Zdjęcie wydaje się być całkowicie niepozorne. Puszki po energetykach i piwach, opakowania po batonach i czekoladach, a także butelki po jogurtach pitnych i skórki z bananów.
Chciałoby się powiedzieć, że turyści na szlaku dzielą się na dwie grupy - tych, którym zależy na zdrowym odżywianiu i na tych, którzy do zdobywania szczytów potrzebują "kopa".

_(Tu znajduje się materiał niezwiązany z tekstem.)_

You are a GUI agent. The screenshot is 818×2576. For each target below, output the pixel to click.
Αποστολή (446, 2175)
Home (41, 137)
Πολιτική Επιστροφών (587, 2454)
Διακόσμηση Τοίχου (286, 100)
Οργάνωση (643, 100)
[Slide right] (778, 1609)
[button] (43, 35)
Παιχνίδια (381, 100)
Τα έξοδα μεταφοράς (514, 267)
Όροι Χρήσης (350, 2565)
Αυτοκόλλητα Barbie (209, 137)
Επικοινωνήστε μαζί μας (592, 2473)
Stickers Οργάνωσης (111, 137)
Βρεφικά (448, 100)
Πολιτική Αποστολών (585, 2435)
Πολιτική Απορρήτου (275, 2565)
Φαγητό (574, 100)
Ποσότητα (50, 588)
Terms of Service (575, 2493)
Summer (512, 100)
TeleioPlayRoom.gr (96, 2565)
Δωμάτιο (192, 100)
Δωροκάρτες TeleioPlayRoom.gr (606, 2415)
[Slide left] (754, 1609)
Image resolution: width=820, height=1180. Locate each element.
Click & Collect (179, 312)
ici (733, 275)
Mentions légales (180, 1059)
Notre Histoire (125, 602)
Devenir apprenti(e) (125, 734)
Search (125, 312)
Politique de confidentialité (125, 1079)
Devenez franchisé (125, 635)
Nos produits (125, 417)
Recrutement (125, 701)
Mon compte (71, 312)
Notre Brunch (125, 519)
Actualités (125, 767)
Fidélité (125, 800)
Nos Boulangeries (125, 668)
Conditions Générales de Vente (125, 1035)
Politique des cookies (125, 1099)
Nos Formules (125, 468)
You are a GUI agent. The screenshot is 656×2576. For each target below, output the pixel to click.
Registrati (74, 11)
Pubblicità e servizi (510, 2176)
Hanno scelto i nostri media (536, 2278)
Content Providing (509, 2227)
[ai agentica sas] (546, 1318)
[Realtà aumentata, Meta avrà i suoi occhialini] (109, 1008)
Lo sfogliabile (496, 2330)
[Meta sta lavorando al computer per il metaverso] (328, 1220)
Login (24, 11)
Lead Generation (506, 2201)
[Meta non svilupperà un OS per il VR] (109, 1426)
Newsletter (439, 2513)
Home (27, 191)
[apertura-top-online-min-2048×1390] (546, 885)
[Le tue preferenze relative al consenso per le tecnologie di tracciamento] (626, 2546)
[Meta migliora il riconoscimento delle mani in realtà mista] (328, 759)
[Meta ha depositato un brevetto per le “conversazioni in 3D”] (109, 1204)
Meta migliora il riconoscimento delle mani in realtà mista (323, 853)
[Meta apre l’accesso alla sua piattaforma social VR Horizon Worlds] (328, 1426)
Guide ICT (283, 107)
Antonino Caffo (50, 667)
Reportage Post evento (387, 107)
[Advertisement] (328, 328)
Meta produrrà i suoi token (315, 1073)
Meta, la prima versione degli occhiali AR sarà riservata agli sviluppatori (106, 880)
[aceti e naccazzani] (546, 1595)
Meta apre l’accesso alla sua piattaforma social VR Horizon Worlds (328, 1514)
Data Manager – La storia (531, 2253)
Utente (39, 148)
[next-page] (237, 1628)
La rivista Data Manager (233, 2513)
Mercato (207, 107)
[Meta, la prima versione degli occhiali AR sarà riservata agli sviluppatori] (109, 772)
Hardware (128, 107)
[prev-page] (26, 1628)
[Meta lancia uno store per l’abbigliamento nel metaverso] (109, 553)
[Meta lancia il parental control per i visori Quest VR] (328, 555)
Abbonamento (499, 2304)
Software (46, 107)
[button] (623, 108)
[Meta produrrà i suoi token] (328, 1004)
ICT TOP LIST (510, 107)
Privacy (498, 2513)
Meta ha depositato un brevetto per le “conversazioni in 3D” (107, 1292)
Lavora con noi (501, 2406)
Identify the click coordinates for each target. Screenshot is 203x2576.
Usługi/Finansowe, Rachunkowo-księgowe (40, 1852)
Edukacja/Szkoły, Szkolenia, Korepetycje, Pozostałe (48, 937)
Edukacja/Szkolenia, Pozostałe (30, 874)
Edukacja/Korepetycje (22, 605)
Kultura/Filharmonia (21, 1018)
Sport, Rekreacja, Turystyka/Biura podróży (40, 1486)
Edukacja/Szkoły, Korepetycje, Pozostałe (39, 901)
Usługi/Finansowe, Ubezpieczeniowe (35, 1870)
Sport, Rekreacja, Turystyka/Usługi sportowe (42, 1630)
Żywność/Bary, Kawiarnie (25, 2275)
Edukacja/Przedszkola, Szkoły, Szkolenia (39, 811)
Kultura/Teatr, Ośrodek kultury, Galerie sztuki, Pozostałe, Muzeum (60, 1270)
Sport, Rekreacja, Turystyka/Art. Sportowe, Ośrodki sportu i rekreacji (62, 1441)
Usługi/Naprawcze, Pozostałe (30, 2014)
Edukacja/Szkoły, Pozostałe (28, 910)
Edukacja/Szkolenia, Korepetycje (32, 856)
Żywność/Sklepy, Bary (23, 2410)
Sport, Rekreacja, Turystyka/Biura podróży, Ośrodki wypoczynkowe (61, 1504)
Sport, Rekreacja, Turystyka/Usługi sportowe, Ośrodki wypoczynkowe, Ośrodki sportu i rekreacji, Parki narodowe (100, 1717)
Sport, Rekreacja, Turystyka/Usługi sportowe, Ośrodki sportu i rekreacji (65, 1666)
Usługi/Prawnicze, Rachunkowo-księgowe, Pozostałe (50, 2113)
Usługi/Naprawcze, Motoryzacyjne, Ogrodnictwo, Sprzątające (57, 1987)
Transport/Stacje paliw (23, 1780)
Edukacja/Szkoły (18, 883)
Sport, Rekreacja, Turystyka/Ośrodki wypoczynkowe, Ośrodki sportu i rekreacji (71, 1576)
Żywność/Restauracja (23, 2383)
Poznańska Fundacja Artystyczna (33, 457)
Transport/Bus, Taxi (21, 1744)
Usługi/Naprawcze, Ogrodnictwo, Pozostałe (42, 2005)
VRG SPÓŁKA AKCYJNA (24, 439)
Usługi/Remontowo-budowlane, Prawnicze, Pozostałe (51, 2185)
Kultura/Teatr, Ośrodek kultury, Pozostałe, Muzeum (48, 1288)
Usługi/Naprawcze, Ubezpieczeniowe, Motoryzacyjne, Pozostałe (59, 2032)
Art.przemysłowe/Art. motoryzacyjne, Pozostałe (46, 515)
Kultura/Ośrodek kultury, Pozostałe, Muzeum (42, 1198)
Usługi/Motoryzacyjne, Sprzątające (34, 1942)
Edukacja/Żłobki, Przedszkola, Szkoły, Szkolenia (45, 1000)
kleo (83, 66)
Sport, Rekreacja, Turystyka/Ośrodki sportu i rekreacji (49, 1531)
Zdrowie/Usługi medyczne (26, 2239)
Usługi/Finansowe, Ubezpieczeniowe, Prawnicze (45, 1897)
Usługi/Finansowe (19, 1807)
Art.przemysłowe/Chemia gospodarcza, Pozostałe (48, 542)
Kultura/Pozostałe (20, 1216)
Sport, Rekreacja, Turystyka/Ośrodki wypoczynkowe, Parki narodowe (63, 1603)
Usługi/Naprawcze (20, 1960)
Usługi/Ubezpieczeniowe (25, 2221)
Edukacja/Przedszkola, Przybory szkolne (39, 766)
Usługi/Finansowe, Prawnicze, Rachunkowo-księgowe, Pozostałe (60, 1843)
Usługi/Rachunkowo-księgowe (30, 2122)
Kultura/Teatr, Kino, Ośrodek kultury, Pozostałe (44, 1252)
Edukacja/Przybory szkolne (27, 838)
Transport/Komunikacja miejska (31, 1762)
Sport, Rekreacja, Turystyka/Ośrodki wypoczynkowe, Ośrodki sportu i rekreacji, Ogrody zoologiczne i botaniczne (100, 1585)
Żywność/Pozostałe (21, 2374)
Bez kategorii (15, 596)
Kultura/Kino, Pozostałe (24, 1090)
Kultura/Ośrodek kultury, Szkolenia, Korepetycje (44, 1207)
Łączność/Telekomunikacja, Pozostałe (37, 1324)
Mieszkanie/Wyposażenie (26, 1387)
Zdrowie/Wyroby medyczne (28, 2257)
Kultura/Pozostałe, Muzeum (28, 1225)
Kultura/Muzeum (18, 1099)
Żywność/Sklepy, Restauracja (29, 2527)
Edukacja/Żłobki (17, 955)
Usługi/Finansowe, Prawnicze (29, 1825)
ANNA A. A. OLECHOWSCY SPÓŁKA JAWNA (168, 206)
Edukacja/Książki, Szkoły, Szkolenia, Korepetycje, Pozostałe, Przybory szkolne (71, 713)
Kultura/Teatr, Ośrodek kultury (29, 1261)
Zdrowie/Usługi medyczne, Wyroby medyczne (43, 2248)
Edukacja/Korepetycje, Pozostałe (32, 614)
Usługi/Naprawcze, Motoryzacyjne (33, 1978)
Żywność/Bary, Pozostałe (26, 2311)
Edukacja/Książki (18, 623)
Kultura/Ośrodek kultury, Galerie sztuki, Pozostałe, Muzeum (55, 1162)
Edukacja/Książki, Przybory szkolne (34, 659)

Zdjęcie śmieci w lesie ma jakiś sens (potępieńczy), ale zdjęcie kosza na śmieci z jogurtami, wodą, czekoladą na wzmocnienie i minimalną liczbą procentów? - skomentowała pani Katarzyna.
Dalsza część artykułu pod materiałem wideo
Poważnie i co w tym złego że jedzą i co jedzą..... Chyba ważniejsze jak się zachowują. ...a przepraszam dwa piwa zobaczyli no tragedia chciał hm zobaczyć szlag gdzie nie ma..... Grunt że do kosza wyrzucili - dodał pan Łukasz.
Wielu komentujących zauważa, że dobrze, że te śmieci trafiły do śmietnika.
Dobrze, że w śmietniku - często na szlaku - zauważyła jedna z internautek.
Prawdziwy miłośnik gór wraca z Parku Narodowego ze swoimi śmieciami
Zdaniem wielu osób, które po górach chodzą, właściwym zachowaniem jest zabieranie śmieci ze sobą ze szlaku, a nie zostawianie ich - nawet w przeznaczonym do tego śmietniku.
Gdyby to byli turyści ich śmieci nie można by zobaczyć nawet w koszu. Prawdziwy miłośnik gór, wracając z Parku Narodowego, ma w plecaku swoje śmieci - brzmiał jeden z komentarzy.
Osobiście śmieci zawsze zabieram z sobą. Mam taką niepisaną zasadę - dodał kolejny internauta.
Niektórzy ironizowali, że rzeczywiście kosze na śmieci zostały postawione po to, żeby je podziwiać, a nie robić z nich użytek.
Lepiej do kosza, niż obok. Ci, którzy śmiecą w górach, narażają się na karę w wys. do 500 zł za zaśmiecanie miejsc publicznych.
Warto też pamiętać, że w górach zabronione jest także palenie papierosów, bo może to zostać uznane za naruszenie przepisów przeciwpożarowych.